Hachi Combines LinkedIn, Facebook, Twitter & Google Into One, Lets You Search All Your Connections At Once

OK, this is cool. A new networking utility called Hachi is taking some of the best functionality offered by LinkedIn (searching by name, company, title, etc. and seeing how you’re connected to other users), and is merging that with your social graphs from other services like Facebook, and soon Google contacts, Twitter and even your Outlook address book. That way, you can see who you know where – meaning, the actual path of connections between you and another person – even if you’re not connected on LinkedIn.

Um, totally bookmarking this.

Also cool: unlike LinkedIn, the service isn’t limited to 2nd or 3rd degree connections – it can go deeper than that. And it can offer cross-network paths to get you from point A to point B. For example, it can show you how you’re connected to PersonA via LinkedIn, who knows PersonB on Facebook, who’s connected to PersonC via Twitter (Twitter integration goes live next week).

And, in the case of multiple paths, it can compute the smartest path to get there via something called the “Path Score.” Hachi founder Rachna Singh says the Path Score is calculated on the basis of how well one person in the path knows the other one he or she is connected to. In the initial version, Hachi looks at factors like similar company, school and common friends. Later this month, more real-world and behavioral factors will be added to the algorithm, she says.

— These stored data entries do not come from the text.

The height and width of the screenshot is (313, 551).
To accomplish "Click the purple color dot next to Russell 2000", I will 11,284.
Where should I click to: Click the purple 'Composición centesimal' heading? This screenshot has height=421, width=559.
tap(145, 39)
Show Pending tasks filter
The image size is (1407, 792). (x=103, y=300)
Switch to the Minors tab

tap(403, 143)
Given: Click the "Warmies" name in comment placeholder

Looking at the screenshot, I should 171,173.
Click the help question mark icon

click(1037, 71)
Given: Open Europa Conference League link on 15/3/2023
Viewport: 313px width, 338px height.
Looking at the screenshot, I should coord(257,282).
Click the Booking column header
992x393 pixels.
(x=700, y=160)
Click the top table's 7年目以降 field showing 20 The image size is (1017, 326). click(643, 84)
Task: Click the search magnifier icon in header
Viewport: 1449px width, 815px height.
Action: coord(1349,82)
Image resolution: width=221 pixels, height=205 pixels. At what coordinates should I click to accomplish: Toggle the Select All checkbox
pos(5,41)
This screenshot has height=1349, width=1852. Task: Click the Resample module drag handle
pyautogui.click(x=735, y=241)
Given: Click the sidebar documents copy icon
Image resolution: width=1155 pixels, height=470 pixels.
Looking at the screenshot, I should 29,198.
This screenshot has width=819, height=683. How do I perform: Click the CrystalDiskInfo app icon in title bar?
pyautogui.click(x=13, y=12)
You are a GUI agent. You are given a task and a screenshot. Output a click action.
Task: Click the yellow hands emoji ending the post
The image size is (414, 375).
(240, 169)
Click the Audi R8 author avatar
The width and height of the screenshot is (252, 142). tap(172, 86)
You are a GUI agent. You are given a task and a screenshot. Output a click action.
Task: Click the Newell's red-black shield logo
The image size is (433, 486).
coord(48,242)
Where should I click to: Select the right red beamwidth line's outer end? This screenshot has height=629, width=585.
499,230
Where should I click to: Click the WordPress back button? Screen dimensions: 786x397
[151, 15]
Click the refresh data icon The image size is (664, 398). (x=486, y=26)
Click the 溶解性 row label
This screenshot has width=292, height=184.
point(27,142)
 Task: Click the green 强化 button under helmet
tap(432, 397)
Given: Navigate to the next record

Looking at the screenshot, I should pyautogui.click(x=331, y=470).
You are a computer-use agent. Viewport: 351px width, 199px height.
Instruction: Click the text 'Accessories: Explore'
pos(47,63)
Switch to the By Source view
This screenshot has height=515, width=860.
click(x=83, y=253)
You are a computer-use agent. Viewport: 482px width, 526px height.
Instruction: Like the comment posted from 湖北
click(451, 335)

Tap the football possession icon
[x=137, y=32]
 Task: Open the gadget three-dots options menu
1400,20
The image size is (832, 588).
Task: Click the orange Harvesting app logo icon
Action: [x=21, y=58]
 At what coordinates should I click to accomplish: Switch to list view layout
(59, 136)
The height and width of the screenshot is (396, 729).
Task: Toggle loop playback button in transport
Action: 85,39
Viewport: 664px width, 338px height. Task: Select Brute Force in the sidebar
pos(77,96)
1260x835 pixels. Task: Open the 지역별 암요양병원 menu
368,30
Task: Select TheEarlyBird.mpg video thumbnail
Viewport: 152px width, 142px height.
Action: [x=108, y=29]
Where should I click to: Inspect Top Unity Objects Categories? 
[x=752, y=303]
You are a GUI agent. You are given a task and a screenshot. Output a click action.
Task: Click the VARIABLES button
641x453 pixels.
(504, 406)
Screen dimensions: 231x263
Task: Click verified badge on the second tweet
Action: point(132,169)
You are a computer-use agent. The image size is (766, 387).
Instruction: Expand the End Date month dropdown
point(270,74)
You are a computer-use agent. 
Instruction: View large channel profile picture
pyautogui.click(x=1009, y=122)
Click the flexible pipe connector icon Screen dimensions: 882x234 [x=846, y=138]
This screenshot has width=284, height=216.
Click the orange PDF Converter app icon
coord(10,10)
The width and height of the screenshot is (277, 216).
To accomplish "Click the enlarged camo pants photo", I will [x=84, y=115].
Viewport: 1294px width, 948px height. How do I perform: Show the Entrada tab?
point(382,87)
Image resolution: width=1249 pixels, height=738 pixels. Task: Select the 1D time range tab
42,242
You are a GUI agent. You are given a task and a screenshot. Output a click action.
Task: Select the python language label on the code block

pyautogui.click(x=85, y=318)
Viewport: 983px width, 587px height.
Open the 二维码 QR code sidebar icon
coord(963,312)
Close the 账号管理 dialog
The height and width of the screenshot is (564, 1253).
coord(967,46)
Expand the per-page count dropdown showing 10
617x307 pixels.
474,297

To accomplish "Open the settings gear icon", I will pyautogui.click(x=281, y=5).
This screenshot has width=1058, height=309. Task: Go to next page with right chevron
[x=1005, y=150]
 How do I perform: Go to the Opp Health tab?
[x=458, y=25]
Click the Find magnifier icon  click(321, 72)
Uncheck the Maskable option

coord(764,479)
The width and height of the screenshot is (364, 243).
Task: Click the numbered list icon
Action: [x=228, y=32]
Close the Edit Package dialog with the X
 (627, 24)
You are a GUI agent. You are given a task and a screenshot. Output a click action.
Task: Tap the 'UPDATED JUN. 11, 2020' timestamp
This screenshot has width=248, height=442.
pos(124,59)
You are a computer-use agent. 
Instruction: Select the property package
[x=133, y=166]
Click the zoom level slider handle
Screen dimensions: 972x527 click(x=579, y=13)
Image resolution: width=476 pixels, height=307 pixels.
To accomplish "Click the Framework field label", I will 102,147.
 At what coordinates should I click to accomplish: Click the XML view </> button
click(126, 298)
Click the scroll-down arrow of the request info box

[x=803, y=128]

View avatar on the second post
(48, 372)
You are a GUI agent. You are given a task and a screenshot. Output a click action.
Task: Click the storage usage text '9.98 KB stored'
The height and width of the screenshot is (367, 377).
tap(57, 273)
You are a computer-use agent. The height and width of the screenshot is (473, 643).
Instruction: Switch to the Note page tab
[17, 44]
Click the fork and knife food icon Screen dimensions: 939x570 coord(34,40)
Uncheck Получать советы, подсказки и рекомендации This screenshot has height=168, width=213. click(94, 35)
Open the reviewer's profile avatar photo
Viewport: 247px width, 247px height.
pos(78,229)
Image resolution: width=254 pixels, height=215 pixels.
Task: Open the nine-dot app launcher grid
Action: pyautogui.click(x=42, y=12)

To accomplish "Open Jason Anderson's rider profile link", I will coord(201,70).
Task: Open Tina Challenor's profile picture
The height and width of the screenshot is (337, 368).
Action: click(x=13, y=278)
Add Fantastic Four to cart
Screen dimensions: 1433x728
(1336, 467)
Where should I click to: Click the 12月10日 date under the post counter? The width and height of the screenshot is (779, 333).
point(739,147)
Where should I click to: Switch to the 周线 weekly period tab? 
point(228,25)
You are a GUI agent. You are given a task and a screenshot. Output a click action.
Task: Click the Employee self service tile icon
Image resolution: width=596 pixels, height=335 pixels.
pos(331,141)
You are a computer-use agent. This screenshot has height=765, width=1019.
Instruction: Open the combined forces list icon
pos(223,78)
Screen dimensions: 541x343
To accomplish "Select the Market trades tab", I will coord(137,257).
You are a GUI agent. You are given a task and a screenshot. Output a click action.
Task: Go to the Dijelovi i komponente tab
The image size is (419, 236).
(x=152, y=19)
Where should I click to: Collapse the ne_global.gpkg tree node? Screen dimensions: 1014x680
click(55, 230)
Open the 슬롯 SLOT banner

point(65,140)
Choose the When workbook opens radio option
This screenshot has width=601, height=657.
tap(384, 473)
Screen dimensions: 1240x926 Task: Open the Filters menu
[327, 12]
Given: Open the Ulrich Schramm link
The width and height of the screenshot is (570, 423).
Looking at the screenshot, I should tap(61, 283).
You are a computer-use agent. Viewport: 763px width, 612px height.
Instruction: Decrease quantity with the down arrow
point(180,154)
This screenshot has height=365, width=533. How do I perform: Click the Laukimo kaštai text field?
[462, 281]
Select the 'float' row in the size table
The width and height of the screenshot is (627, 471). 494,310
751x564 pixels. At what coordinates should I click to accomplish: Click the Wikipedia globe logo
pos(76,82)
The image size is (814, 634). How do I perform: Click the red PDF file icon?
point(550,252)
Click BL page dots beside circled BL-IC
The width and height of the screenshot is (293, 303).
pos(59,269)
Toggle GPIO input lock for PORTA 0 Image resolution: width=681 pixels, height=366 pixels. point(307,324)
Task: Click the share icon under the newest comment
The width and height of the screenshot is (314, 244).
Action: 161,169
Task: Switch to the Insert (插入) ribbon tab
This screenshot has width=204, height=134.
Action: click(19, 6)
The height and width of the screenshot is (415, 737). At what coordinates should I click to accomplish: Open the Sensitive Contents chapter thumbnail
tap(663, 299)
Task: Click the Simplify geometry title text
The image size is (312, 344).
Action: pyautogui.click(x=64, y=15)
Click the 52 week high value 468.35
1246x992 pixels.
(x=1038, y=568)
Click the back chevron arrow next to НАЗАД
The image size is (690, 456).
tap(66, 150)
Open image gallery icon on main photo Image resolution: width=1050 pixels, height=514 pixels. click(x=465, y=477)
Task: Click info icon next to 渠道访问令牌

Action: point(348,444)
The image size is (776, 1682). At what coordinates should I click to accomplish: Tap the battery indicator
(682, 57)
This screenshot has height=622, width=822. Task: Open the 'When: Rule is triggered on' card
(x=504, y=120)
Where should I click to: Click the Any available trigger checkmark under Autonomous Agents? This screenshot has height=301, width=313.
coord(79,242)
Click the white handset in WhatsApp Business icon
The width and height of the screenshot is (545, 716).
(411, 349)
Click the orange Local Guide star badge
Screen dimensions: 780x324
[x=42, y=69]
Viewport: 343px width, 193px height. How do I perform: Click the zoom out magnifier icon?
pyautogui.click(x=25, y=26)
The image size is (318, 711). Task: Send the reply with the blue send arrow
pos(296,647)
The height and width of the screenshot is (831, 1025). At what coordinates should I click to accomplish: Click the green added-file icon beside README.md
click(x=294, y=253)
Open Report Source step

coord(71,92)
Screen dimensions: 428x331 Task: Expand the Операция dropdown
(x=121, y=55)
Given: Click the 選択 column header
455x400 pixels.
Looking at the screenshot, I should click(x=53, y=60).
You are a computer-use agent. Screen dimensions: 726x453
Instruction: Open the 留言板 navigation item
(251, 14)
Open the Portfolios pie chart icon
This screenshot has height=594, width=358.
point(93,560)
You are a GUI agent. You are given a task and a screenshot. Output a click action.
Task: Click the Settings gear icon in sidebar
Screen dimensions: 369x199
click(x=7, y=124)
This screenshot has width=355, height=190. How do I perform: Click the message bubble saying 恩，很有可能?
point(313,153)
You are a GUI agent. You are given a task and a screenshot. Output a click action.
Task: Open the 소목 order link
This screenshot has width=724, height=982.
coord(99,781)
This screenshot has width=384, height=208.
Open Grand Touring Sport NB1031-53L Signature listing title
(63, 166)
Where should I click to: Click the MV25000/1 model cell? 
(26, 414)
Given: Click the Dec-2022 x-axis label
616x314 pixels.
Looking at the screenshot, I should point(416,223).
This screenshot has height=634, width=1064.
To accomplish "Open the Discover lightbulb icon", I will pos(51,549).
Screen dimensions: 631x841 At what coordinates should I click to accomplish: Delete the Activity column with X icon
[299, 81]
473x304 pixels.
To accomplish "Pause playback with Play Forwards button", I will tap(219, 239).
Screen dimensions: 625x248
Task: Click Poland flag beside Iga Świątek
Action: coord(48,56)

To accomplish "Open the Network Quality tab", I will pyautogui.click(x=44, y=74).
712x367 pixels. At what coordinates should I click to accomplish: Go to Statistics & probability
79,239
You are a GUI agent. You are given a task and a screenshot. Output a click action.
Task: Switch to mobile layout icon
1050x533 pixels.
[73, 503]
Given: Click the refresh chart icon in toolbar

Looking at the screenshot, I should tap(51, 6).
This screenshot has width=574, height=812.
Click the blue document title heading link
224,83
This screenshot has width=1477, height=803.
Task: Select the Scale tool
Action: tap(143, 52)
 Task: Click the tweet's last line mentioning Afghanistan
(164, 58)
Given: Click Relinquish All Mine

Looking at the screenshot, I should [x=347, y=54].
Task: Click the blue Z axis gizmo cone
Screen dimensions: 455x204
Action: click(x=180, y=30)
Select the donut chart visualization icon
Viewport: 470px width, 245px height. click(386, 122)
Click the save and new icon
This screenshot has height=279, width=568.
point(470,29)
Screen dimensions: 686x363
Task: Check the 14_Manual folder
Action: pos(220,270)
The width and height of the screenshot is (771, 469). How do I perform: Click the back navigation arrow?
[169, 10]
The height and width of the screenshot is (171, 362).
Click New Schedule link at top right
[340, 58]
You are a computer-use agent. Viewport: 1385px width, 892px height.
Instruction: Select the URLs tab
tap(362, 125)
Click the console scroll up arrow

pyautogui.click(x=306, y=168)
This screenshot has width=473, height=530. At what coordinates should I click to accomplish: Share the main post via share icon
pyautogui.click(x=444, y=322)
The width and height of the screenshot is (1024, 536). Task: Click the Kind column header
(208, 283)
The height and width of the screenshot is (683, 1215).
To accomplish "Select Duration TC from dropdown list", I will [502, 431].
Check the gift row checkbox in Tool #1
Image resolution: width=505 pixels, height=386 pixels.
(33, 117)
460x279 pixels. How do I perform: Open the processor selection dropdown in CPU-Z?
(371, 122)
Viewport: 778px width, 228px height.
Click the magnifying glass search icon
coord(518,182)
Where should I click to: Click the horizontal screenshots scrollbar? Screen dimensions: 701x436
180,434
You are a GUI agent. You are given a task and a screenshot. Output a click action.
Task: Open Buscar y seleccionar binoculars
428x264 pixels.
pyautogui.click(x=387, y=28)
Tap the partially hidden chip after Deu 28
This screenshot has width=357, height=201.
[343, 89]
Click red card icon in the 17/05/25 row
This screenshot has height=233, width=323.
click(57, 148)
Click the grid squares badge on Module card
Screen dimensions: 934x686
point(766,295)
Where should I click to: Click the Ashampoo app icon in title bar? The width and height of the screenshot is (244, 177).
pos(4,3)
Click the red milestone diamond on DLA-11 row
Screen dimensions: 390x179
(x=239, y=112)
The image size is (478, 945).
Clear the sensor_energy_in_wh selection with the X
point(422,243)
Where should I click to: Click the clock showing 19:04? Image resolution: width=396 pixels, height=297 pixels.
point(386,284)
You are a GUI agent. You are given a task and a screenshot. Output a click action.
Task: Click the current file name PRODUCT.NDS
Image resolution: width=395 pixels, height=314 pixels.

Using Hachi is pretty easy. You create an account, connect your networks, then kick off a search. The search box defaults to searching by name, but links below let you search by company, title, industry, location, or school/education. When there are multiple results, such as for company searches, they’re ranked in order by smartest/quickest path on down.

While networking is an obvious must in startup world, especially for entrepreneurs hoping for intros to investors, the need to know who you know and how you know them is something everyone who works for a living wants. In fact, LinkedIn’s primary value today still comes in a large part from its ability to build out your graph of professional connections and then arrange for introductions via friends and colleagues. But not everyone is on LinkedIn, of course. (Just ask BranchOut about that).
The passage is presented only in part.